• DATA TO USE
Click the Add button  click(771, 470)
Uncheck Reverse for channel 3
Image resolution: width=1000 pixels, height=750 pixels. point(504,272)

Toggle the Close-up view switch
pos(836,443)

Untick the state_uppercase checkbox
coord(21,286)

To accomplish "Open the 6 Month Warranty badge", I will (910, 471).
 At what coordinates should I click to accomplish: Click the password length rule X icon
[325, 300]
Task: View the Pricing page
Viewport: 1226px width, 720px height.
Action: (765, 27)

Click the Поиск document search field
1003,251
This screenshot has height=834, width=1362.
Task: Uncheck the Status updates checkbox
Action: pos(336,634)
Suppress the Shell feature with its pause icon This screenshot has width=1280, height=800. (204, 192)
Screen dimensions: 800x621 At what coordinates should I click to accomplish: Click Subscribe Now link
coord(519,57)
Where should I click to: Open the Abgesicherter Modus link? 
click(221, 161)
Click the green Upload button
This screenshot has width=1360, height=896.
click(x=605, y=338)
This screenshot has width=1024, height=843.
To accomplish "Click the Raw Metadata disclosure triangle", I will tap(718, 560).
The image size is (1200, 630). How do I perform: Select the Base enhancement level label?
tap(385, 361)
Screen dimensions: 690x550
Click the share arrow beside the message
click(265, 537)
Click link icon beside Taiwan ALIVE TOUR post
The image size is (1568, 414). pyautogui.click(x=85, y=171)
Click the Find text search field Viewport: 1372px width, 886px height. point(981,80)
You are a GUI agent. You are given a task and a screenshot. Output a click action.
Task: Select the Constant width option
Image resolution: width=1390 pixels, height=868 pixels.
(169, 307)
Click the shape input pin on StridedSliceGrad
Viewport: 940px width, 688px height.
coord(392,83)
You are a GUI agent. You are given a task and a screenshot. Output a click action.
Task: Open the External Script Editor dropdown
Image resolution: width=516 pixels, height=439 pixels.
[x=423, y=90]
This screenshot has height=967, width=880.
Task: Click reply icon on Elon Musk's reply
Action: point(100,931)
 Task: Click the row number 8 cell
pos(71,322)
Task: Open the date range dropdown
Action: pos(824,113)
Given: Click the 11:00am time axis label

• GOAL OF THE EXERCISE
Emit verbatim the lines running from the one with "Task: Select the Constant width option" through the last line of the data, both endpoints inclusive.

• YOUR SOLUTION
Task: Select the Constant width option
Image resolution: width=1390 pixels, height=868 pixels.
(169, 307)
Click the shape input pin on StridedSliceGrad
Viewport: 940px width, 688px height.
coord(392,83)
You are a GUI agent. You are given a task and a screenshot. Output a click action.
Task: Open the External Script Editor dropdown
Image resolution: width=516 pixels, height=439 pixels.
[x=423, y=90]
This screenshot has height=967, width=880.
Task: Click reply icon on Elon Musk's reply
Action: point(100,931)
 Task: Click the row number 8 cell
pos(71,322)
Task: Open the date range dropdown
Action: pos(824,113)
Given: Click the 11:00am time axis label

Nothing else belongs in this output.